Mit den Reisevorbereitungen begann ich bereits im Frühling, da ich eine ganze Liste an Impfungen benötigte und frühzeitig die Flüge buchen wollte. Vor Ort musste ich einen Beitrag für Verpflegung und Unterkunft entrichten, der direkt ins Projekt fließt und durch die Erhöhung des Stipendiums komplett von PROMOS übernommen wurde (300€/Monat, insgesamt 900€). Meine Krankenkasse (TK) übernahm zum Glück alle Impfungen und auch die benötigte Malaria-Prophylaxe für den gesamten Zeitraum. Leider ist in Madagaskar die Erstellung eines Visums über drei Monate kompliziert, darum war mein Aufenthalt dadurch beschränkt. Die Flüge waren ziemlich preisintensiv, allerdings kann man im Inland anstelle von den Flügen der sehr teuren und dabei unzuverlässigen Fluggesellschaft Air Madagaskar auch die Taxi-Brousse nutzen, was wesentlich günstiger ist. Ich würde dies allerdings eher für die Rücktour anraten, da ich nach 2 Tagen und 3 Flügen bereits ziemlich erschöpft war und keine zusätzlichen 2 Tage in einem holprigen do sehr abenteuerliches Gefährt ausgehalten hätte.

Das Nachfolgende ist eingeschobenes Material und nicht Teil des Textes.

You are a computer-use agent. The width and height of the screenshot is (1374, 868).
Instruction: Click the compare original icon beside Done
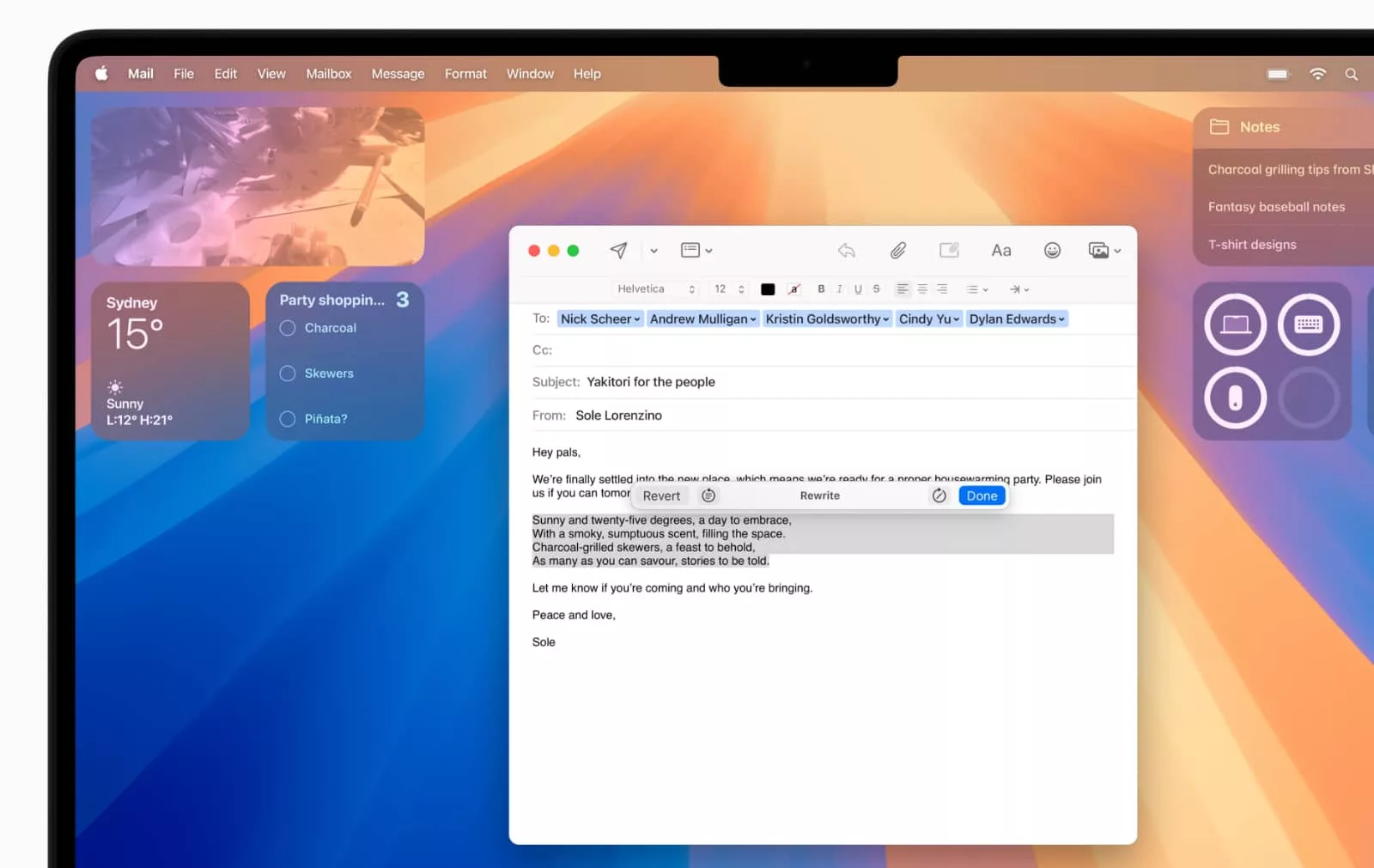939,495
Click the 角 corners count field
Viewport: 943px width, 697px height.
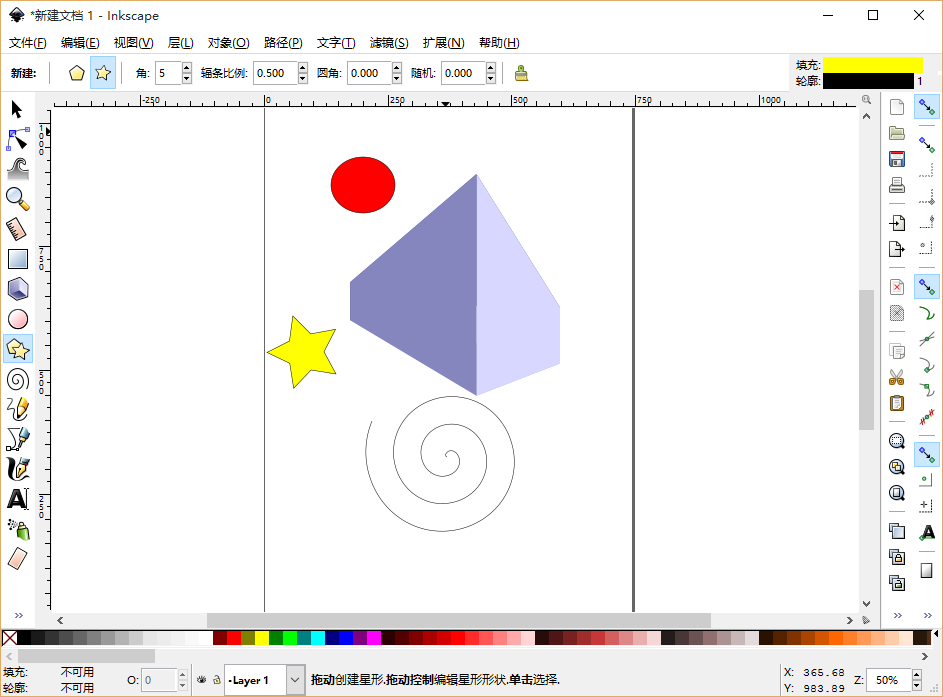coord(167,73)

Das Team vor Ort hat mich sehr herzlich aufgenommen und ich habe mich mit den anderen Freiwilligen und Praktikanten, sowie lokalen Mitarbeitern schnell angefreundet. Neben meinem Praktikum haben wir einige Ausflüge in lokale Museen und Parks unternommen, sowie Weihnachten und Silvester zusammen gefeiert – ein echtes Erlebnis bei weit über 30°C im Schatten, direkt am Strand und dem Indischen Ozean. Nach dem ersten Monat hatten wir auch eine engere Beziehung zu den Partnerorganisationen von Honko, was vielfältigen Wissensaustausch ermöglichte, sowie gemeinschaftliche Unternehmungen an den Wochenenden.
Zusätzlich zu meinem Praktikum bekam die die Chance einen Flaschentauchkurs zu machen. Dies ermöglichte mir auf der Rücktour einen direkten Vergleich des degradierten Riffs in Madagaskar mit dem intakten Ökosystem in Mauritius. Durch intensive Lektüre von Nachrichten (promadagascar@gmail.com) und Literatur (Madagascar: The Eighth Continent von Peter Tyson) habe ich zusätzlich viel über das Land und seine Kultur und Natur gelernt.
Dieses einmalige Erlebnis hat mir geholfen, ein besseres Verständnis vom globalen Süden, sowie internationaler Zusammenarbeit und Entwicklungshilfe, sowie Naturschutz vor Ort zu erlangen. Auch wenn den Umstände teils etwas abenteuerlich waren, kann ich jedem nur raten aus seiner Komfortzone zu kommen, und die Zeit während des Studiums für internationale Erfahrungen zu nutzen. Besonders den Studenten von IFEM, aber auch allen, die selbstständiges Arbeiten und Feldforschung erleben möchten, kann ich zu einem Praktikum oder Aufenthalt bei der Organisation Honko nur raten.